In 1986 a new communal district was created within Graves, in Bordeaux,  based on the districts of Pessac and Léognan, the first of which lies within the suburbs of the city. Essentially this came about through pressure from Pessac-Léognan vignerons, who wished to disassociate themselves from growers with predominately sandy soils further south in Graves.

Pessac-Léognan has the best soils of the region, very similar to those of the Médoc, although the depth of gravel is more variable, and contains all the classed growths of the region. Some of its great names, including Ch. Haut-Brion, even sit serenely and resolutely in Bordeaux's southern urban sprawl.

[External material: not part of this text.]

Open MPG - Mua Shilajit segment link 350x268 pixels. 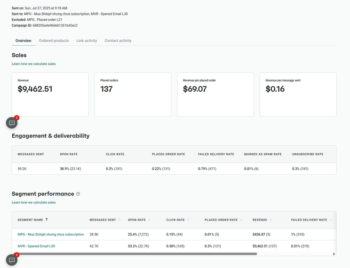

The climate is milder than to the north of the city and the harvest can occur up to two weeks earlier. This gives the best wines a heady, rich and almost savoury character, laced with notes of tobacco, spice and leather. Further south, the soil is sandier with more clay, and the wines are lighter, fruity and suitable for earlier drinking.

Recommended Châteaux: Ch. Haut-Brion, Ch. la Mission Haut-Brion, Ch. Pape Clément, Ch Haut-Bailly, Domaine de Chevalier, Ch. Larrivet-Haut-Brion, Ch. Carmes Haut-Brion, Ch. La Garde, Villa Bel-Air.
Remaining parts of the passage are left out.